S1 Permutations Question

Sorry you've not had any responses about this.

I haven't cracked this one. Will keep trying, but am looking forward to see how it's done.

Me too, its bugging me will keep trying.

Hi. I think I've come up with a solution...

The vowels have to be at least one character apart, so the first few positions are
1st, 3rd, 5th, 7th, 9th
1st, 3rd, 5th, 7th, 10th
1st, 3rd, 5th, 7th, 11th
1st, 3rd, 5th, 7th, 12th
1st, 3rd, 5th, 7th, 13th
1st, 3rd, 5th, 7th, 14th
2nd, 4th, 6th, 8th, 10th
2nd, 4th, 6th, 8th, 11th
etc
up to
1st, 8th, 10th, 12th, 14th
2nd, 8th, 10th, 12th, 14th
3rd, 8th, 10th, 12th, 14th
4th, 8th, 10th, 12th, 14th
5th, 8th, 10th, 12th, 14th
6th, 8th, 10th, 12th, 14th
The total number of combinations is 10C5, i.e. 252 (10 positions of which 5 are chosen, order not important)

For each position, there are 5! arrangements of the 5 vowels, but O is repeated twice, so there are 5!/2! arrangements, i.e. 60. So now we have a total number of arrangements of
10C5 x (5!/2!), 252 x 60 to give 15120 arrangements of the vowels.

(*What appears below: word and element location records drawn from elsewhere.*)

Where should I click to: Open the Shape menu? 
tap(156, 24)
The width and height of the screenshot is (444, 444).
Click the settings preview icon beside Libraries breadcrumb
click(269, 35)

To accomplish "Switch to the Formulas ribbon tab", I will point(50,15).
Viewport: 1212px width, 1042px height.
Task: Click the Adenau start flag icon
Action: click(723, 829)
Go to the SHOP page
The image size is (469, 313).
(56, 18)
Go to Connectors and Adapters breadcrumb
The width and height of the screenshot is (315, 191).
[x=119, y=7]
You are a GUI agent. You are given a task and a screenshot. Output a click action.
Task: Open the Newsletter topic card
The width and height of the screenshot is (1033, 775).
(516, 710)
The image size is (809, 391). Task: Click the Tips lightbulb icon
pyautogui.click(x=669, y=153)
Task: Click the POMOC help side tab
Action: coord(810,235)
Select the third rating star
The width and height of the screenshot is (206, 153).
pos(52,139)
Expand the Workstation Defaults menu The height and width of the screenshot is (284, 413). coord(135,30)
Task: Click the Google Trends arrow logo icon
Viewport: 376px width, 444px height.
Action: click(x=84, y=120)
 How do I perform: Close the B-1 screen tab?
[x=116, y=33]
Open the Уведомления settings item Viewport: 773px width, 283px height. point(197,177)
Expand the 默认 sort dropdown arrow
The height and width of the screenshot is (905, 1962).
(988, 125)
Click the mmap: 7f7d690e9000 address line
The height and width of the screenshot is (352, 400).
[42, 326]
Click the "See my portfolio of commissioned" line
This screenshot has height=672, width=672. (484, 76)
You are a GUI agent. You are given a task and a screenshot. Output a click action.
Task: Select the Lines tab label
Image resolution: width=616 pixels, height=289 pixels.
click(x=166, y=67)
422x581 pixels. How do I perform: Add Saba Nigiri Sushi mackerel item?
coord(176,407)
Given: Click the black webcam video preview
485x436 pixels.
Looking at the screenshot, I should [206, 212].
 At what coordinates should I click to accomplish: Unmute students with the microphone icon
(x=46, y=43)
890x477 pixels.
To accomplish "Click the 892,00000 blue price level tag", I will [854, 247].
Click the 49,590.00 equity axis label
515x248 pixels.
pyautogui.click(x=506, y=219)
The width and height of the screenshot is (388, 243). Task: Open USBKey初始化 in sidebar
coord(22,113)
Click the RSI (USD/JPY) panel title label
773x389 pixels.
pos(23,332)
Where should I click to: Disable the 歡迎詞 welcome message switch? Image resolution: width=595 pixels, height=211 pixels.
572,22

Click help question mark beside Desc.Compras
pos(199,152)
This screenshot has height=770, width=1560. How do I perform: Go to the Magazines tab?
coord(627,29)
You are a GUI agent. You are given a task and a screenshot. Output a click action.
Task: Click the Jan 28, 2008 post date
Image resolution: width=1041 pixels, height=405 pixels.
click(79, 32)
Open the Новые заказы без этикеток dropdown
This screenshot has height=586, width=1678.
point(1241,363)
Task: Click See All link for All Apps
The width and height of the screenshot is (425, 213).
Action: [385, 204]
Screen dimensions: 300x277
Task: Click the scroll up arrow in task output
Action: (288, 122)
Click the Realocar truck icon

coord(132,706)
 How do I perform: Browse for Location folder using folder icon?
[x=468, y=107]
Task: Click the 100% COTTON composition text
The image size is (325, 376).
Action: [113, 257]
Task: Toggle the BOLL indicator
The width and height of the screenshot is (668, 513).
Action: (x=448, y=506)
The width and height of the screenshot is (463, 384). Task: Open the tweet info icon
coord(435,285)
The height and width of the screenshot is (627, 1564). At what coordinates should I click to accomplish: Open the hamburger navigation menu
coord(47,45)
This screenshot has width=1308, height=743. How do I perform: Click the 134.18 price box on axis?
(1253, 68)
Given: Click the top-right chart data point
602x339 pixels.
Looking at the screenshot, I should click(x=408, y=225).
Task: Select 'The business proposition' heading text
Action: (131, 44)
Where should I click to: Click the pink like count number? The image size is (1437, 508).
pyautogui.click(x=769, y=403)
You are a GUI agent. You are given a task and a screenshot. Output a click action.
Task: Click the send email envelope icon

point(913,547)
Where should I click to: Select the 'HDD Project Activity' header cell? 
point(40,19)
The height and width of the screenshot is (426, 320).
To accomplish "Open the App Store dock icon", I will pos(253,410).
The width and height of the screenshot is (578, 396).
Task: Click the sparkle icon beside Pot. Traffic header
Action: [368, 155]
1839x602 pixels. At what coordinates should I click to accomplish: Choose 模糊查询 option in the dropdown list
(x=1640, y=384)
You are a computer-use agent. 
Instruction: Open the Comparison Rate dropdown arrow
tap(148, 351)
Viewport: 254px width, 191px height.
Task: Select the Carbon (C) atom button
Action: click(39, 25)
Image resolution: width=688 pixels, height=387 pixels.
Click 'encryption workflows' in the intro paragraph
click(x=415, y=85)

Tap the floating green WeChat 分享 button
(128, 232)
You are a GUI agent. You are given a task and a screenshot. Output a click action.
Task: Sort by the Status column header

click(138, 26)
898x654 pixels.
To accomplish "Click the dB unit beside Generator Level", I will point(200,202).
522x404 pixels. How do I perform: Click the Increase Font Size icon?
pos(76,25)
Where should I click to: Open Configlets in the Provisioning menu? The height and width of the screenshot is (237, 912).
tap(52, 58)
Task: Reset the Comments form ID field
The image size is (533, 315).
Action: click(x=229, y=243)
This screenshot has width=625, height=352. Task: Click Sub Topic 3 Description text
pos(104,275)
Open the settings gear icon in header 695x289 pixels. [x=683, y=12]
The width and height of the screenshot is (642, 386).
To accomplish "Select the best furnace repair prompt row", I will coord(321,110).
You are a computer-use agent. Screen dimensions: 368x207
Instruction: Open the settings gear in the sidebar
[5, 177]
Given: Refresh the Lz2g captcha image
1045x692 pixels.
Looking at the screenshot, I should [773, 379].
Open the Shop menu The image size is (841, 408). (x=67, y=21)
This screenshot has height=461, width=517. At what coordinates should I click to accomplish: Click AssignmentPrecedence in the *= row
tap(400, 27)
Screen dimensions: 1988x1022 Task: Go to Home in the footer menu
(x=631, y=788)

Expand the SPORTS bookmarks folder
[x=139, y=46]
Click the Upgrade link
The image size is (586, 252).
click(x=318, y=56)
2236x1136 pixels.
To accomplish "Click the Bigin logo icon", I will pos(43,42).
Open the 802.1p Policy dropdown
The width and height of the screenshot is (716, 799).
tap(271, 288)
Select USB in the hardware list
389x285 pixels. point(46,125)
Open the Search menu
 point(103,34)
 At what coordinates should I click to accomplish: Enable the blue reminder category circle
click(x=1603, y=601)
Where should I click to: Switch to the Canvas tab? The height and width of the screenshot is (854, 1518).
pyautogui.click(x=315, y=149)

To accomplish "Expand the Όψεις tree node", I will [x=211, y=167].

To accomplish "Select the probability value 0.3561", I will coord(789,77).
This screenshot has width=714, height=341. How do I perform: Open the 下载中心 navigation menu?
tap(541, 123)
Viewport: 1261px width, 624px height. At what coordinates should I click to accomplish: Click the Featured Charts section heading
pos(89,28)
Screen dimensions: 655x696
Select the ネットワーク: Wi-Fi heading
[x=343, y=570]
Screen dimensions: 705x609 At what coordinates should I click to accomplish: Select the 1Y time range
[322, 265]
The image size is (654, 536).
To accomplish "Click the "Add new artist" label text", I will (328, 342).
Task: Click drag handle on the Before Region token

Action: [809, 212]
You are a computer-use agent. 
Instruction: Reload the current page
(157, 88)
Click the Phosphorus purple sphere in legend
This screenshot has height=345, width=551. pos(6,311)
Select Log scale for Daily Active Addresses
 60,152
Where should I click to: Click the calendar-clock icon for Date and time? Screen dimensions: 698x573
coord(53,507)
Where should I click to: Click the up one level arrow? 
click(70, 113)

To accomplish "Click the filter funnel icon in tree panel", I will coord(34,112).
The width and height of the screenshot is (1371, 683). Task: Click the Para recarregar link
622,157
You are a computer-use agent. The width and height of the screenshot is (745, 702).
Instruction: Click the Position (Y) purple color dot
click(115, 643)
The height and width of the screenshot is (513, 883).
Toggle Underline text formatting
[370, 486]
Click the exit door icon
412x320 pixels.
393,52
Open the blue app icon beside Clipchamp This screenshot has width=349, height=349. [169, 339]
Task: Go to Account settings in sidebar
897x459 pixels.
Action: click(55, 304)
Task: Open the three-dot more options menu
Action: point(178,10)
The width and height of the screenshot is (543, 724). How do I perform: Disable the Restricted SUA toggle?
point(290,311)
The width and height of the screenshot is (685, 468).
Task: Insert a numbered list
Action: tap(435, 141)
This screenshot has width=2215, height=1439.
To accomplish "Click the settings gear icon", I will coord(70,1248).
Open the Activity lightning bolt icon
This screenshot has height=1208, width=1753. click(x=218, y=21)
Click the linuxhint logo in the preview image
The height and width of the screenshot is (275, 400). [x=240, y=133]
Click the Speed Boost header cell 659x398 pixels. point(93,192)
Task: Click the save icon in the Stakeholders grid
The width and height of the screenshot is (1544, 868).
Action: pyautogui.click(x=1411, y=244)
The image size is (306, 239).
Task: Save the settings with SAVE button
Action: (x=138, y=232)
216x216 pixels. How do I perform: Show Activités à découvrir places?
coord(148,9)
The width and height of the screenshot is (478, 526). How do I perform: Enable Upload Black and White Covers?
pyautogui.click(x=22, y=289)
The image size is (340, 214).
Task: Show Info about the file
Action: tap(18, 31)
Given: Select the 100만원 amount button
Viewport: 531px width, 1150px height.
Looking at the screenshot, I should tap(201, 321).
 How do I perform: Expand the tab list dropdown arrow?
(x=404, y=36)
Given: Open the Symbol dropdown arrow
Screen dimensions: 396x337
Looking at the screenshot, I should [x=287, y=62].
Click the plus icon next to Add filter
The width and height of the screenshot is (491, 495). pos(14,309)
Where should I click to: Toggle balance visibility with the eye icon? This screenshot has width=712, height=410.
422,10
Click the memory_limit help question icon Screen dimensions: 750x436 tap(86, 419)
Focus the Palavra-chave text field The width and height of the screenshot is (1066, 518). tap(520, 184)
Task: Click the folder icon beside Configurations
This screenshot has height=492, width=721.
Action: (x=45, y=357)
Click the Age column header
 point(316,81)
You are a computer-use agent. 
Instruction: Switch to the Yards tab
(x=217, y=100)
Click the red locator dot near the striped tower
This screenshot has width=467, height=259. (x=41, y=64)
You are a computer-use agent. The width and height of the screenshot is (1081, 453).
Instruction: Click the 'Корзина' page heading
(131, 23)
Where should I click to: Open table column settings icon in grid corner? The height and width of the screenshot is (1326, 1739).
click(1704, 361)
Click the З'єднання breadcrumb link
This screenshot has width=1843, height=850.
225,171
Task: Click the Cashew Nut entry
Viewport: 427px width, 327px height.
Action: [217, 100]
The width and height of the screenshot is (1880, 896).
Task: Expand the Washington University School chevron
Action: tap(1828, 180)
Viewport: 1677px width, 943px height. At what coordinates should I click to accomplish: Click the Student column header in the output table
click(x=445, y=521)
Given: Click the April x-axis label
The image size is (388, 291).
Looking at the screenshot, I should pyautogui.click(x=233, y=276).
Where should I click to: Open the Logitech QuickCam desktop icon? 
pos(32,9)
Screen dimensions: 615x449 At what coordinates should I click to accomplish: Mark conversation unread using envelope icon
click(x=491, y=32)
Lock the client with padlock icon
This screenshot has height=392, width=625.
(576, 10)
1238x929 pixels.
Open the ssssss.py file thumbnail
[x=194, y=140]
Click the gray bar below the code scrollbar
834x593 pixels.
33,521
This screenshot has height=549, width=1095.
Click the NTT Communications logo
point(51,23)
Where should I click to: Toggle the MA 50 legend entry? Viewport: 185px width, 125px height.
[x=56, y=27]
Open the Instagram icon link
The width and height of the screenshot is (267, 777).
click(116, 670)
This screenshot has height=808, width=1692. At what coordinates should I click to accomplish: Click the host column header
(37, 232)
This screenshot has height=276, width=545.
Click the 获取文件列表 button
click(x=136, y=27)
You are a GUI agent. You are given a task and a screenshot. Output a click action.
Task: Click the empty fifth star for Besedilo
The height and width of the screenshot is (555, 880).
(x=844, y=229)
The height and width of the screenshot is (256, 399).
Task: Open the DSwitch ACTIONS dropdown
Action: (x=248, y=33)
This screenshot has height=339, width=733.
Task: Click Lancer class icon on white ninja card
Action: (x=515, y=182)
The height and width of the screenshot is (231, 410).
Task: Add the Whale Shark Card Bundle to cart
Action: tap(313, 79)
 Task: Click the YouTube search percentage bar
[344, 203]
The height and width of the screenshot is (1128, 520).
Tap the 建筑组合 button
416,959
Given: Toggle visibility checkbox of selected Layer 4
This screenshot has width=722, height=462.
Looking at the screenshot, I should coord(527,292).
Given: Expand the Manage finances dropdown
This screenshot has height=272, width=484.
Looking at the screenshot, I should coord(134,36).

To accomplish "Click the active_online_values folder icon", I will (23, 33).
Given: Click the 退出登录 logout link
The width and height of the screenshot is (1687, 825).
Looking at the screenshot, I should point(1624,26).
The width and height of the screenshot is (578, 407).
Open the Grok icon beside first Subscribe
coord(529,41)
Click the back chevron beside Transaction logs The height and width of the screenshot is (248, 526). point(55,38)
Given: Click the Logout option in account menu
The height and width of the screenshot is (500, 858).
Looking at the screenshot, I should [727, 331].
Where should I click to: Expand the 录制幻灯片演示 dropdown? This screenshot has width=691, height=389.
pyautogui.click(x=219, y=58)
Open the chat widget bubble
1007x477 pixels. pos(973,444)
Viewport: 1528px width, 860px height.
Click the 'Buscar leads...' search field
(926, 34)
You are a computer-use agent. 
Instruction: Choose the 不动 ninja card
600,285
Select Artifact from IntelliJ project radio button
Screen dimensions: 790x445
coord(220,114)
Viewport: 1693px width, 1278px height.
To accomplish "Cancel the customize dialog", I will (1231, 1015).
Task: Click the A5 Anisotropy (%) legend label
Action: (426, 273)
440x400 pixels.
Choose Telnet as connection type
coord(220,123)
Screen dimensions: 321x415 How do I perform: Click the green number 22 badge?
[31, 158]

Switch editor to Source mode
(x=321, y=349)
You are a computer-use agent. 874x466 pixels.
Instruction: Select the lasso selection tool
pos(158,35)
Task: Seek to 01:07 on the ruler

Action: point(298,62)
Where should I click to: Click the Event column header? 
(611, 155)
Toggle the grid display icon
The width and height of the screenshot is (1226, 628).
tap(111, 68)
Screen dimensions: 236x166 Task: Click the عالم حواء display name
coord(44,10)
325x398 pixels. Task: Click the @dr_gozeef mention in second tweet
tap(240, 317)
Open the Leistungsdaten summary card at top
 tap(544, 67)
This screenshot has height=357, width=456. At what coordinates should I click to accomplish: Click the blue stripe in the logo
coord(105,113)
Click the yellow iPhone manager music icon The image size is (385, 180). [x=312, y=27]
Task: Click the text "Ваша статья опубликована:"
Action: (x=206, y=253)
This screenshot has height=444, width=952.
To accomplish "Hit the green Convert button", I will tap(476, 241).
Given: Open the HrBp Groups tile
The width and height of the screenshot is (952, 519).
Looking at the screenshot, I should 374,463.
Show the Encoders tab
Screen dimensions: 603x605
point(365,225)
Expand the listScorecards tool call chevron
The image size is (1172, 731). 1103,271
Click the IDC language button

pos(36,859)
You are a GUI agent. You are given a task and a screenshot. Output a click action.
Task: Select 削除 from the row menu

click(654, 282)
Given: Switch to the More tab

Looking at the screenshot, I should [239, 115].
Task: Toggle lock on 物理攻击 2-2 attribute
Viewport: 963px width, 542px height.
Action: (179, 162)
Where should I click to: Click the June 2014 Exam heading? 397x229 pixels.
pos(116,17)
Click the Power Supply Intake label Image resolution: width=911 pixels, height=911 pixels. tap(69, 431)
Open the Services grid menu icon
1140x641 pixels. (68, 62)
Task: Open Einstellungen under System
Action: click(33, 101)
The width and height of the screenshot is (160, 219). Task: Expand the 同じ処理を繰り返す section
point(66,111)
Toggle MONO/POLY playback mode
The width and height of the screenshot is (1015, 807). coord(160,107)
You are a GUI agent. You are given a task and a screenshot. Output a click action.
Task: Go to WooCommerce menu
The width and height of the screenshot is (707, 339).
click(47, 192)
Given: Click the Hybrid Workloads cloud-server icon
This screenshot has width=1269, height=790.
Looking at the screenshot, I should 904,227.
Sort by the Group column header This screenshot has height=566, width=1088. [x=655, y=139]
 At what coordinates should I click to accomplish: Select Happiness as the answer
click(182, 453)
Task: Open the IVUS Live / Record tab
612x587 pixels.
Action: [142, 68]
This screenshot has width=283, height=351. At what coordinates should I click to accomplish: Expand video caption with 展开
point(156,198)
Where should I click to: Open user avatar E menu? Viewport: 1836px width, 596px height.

Now to the consonants. There are 9 of them, so 9! arrangements. However N appears three times and T appears twice, so there are 9!/(3! x 2!) arrangements, i.e. 30240.

Putting the vowels and consonants together gives a total number of arrangements of
252 x 60 x 30240 = 457228800.

There may be an alternative/better way of doing it so I'm open to suggestions!